Brant’s lawsuit primarily alleges wrongdoing by Cohen and Rapacz. There are not substantive allegations against Top Rank in it.

Murata regained the WBA world 160-pound title from Brant in their rematch in July 2019 in Osaka, Japan. Murata stopped Brant in the second round of that bout.

The 30-year-old Brant (26-2, 18 KOs), a native of St. Paul, Minnesota, most recently defeated Ukraine’s Vitalii Kopylenko (28-3, 16 KOs) by technical knockout following five rounds of a 10-round bout August 22 in Las Vegas.

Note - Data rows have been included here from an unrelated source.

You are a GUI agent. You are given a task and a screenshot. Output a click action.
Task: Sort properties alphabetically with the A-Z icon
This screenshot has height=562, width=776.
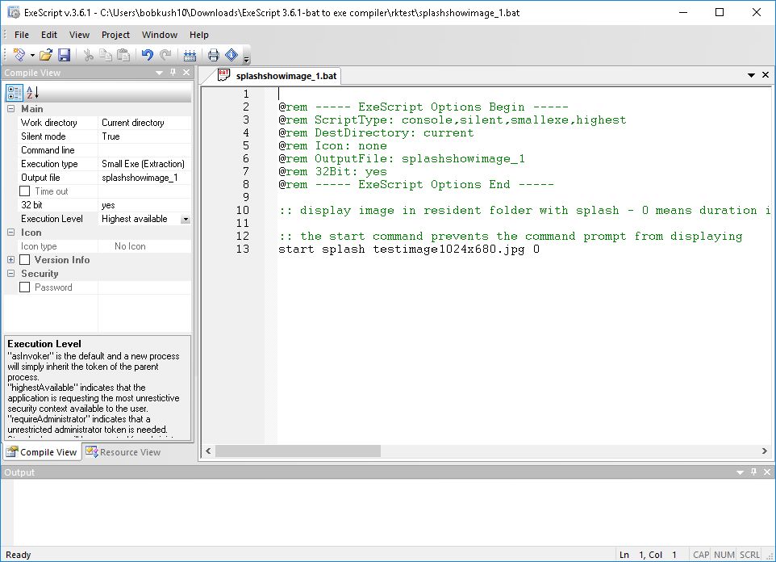click(31, 92)
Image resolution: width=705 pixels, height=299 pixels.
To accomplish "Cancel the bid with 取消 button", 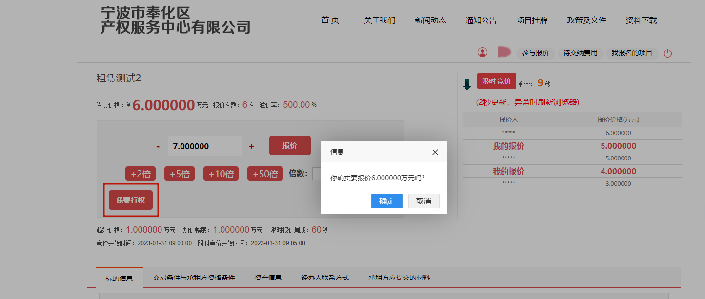I will (423, 201).
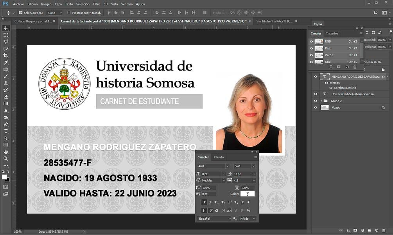Apply small caps in Character panel
393x235 pixels.
(x=223, y=202)
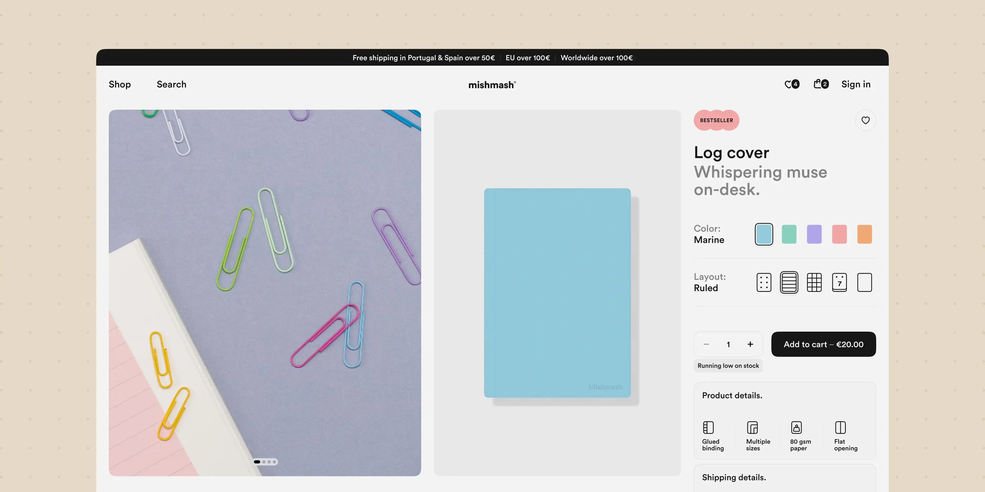
Task: Select the blank page layout icon
Action: (864, 283)
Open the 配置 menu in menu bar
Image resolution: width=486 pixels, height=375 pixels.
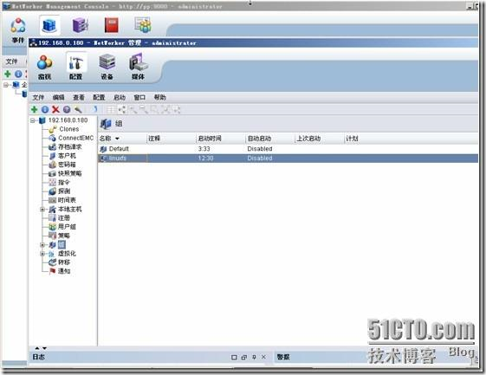coord(99,97)
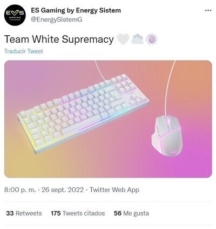The image size is (216, 229).
Task: Open the @EnergySistemG handle link
Action: point(57,19)
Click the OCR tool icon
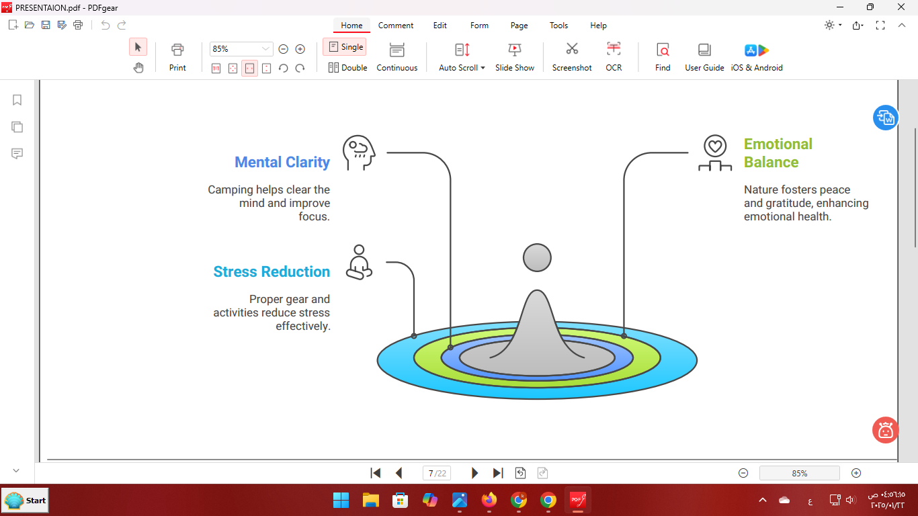The width and height of the screenshot is (918, 516). tap(613, 50)
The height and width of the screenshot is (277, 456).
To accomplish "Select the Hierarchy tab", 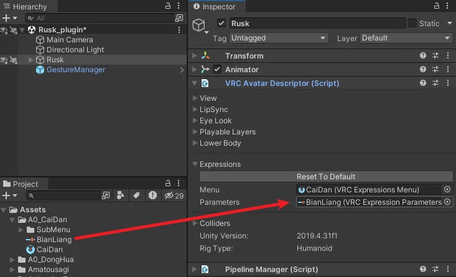I will coord(24,7).
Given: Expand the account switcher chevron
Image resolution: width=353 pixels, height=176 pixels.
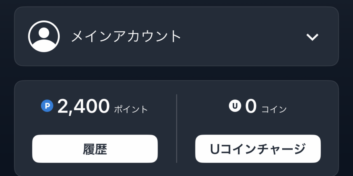Looking at the screenshot, I should pos(312,37).
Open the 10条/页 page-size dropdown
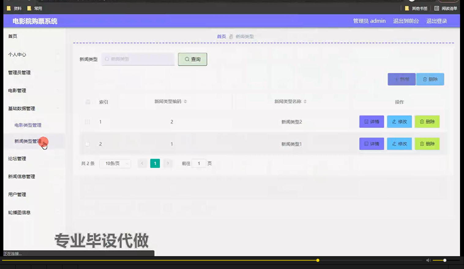The width and height of the screenshot is (464, 269). point(115,163)
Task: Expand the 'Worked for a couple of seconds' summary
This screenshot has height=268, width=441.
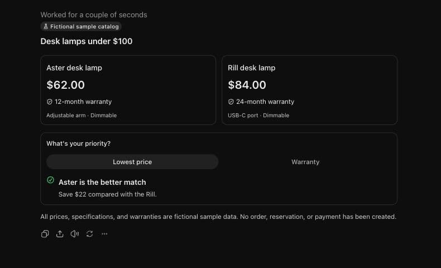Action: coord(94,15)
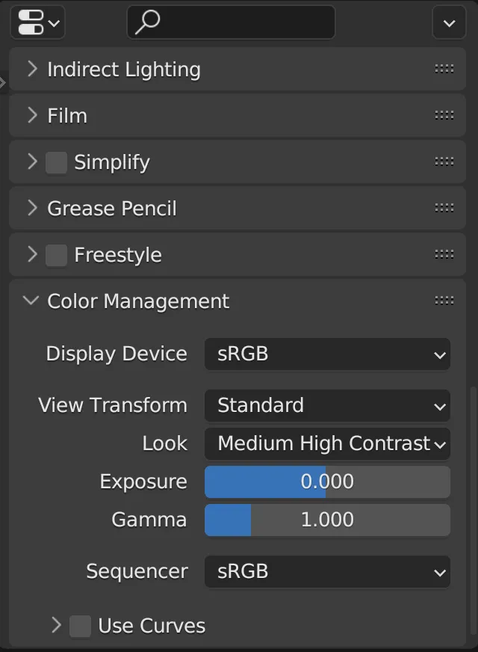Open the View Transform dropdown

327,405
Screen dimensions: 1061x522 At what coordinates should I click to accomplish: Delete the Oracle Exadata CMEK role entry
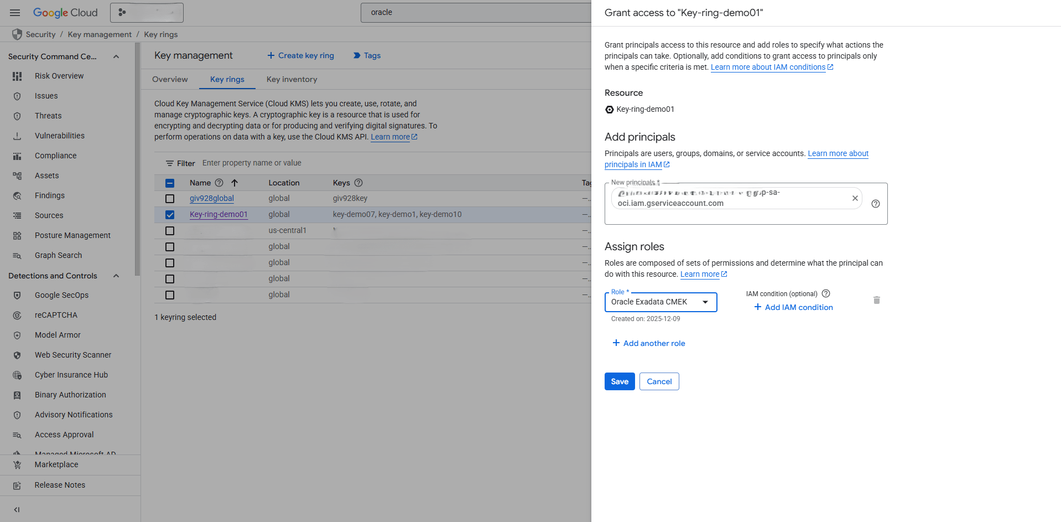tap(877, 300)
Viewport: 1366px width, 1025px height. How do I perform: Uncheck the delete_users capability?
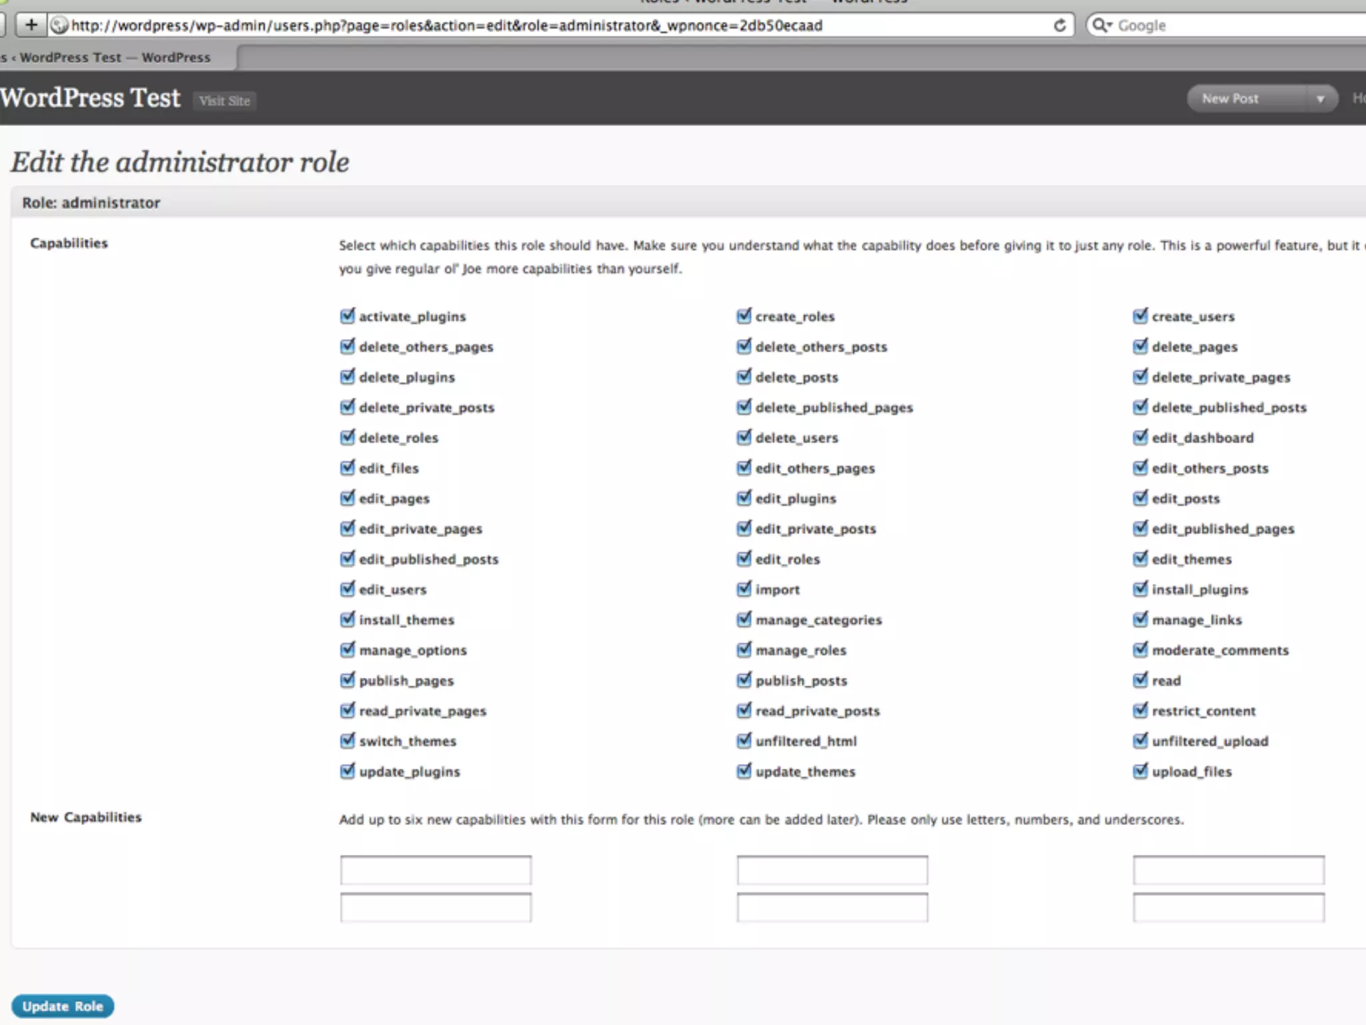(x=744, y=437)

Cohen was sentenced to six months in prison late in 2019 following a conviction on one count of wire fraud, a federal offense that was not related to his dealings within the boxing business. That charge stemmed from a 2016 incident in which Cohen persuaded a victim to pay him $200,000 for a stock investment that was never made.

Cohen, who was released from prison eight months ago, eventually accepted a plea agreement. He agreed to repay the $200,000 and must adhere to three years of supervised release, in addition to performing 150 hours of community service by assisting victims of financial crimes.